The woman must have been based on a live model who travelled in the artist’s circle, for she appears in more than a dozen of Weenix’s paintings, always wearing the giant hat to shade her from the sun (see F.J. Duparc and L.L. Graif, Italian Recollections: Dutch Painters of the Golden Age, exhibition catalogue, Montreal, 1990, pp. 196-197). The painting may also have served as inspiration for a print subsequently included in the fourth volume of Jan Harmensz. Krul’s Pampiere wereld ofte wereldsche oeffeninge of 1681.
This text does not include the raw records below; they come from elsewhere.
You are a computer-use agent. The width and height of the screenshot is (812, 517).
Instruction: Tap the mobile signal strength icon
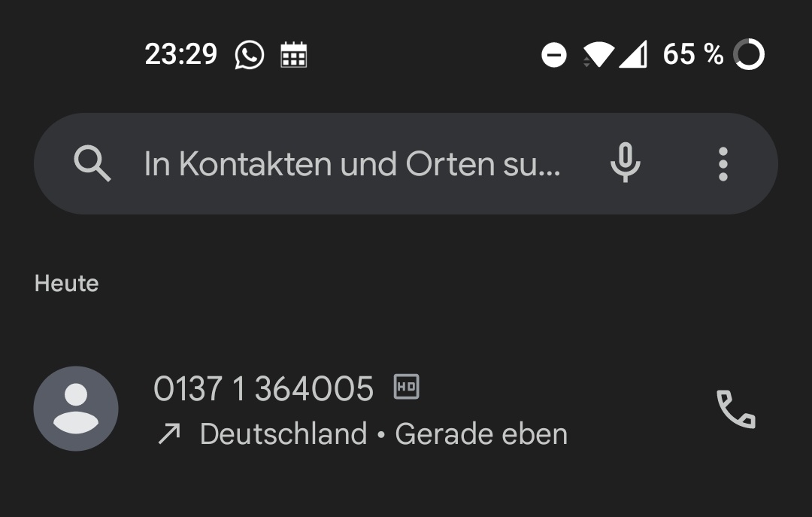[633, 54]
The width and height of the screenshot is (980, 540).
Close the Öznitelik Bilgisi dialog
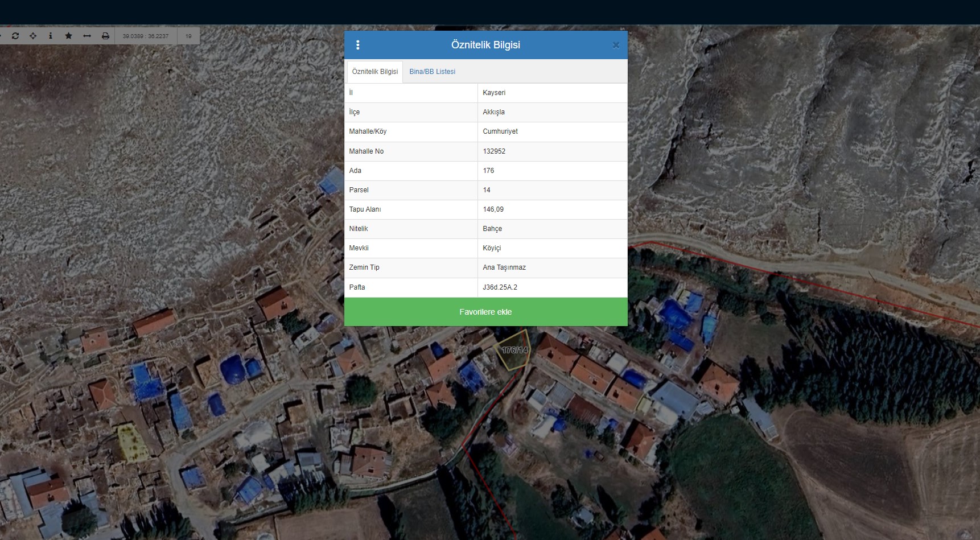[616, 46]
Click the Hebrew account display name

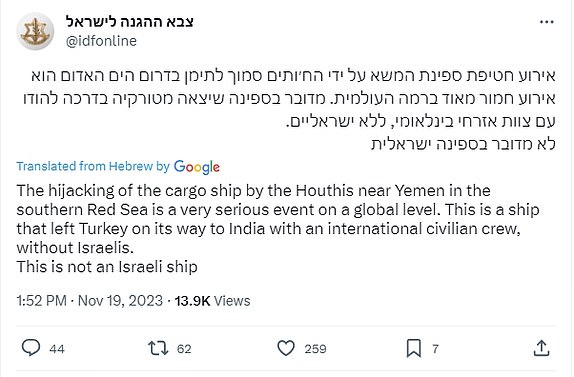[x=130, y=22]
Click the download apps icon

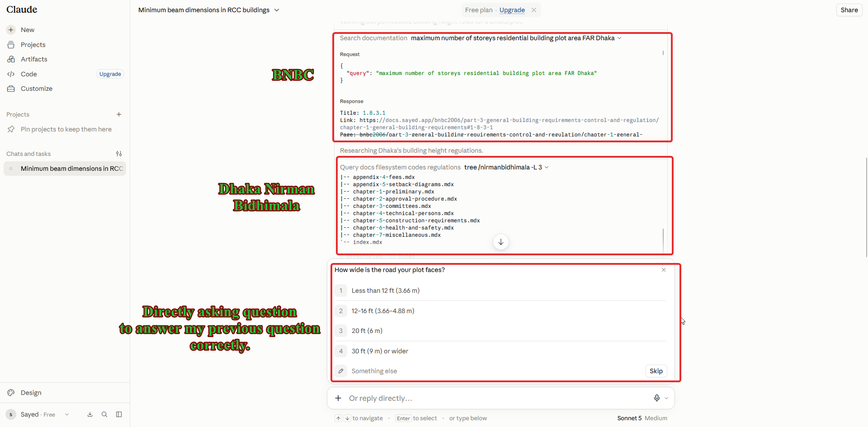pos(90,414)
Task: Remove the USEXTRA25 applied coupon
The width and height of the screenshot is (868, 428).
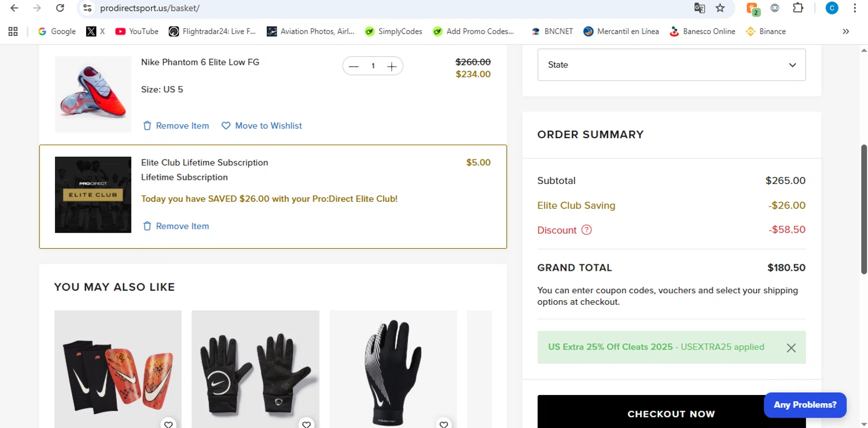Action: [791, 348]
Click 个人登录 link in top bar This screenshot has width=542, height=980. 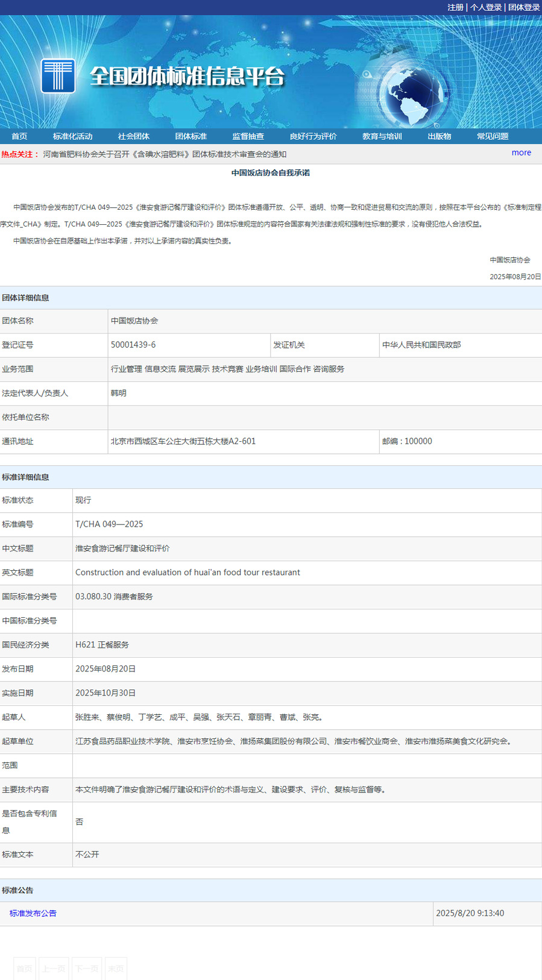(486, 7)
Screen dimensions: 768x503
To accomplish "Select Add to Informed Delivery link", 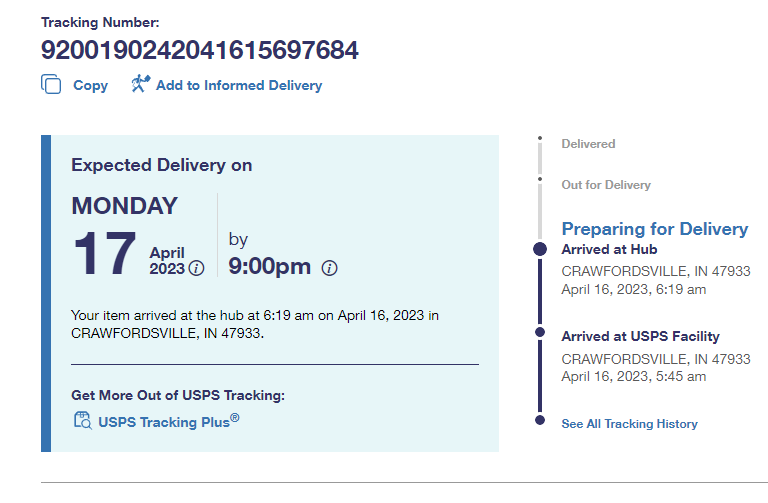I will pyautogui.click(x=239, y=86).
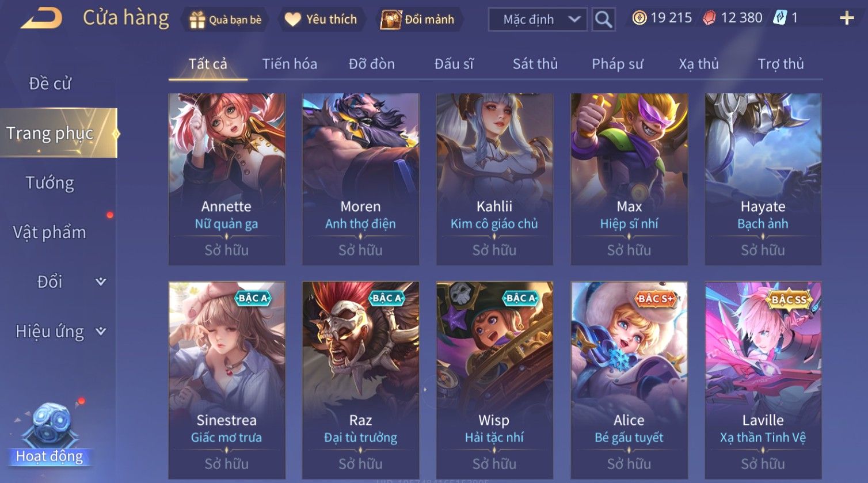Click the gold coin currency icon

[x=639, y=18]
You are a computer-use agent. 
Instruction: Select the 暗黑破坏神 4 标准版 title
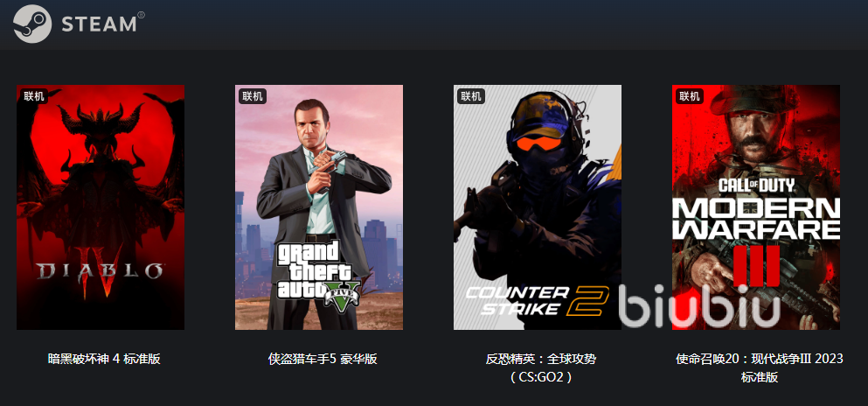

During its history, this painting has passed through many of the most important collections of Dutch paintings ever assembled. It first appears at the sale of the eminent collection formed by the merchant Cornelis van Lill held in Dordrecht in 1743, which also included paintings by Sir Peter Paul Rubens, Jan Steen and Frans van Mieris. It was subsequently in the collection of the French connoisseur Augustin Blondel de Gagny, housed at his hôtel particulier in the Place Vendôme, which also included a number of masterpieces that are today in the Louvre, including works by Sir Anthony van Dyck, Gabriel Metsu, Nicolas Poussin and Claude Lorrain. It was probably in Blondel de Gagny’s collection that the painter and writer Jean-Baptiste Descamps first encountered the work, singling it out for praise as ‘un beau Paysage’ alongside comparable paintings by Weenix in the collections of Jean de Julienne, the Elector of the Palatinate, Willem Lormier and Gerrit Braamcamp (J.B. Descamps, La vie des peintres flamands, allemands et hollandois, II, Paris, 1754, p. 311). It was then in the famed Amsterdam collection of Hendrik van Eyl Sluyter and, later, that of Napoleon’s uncle, Cardinal Joseph Fesch.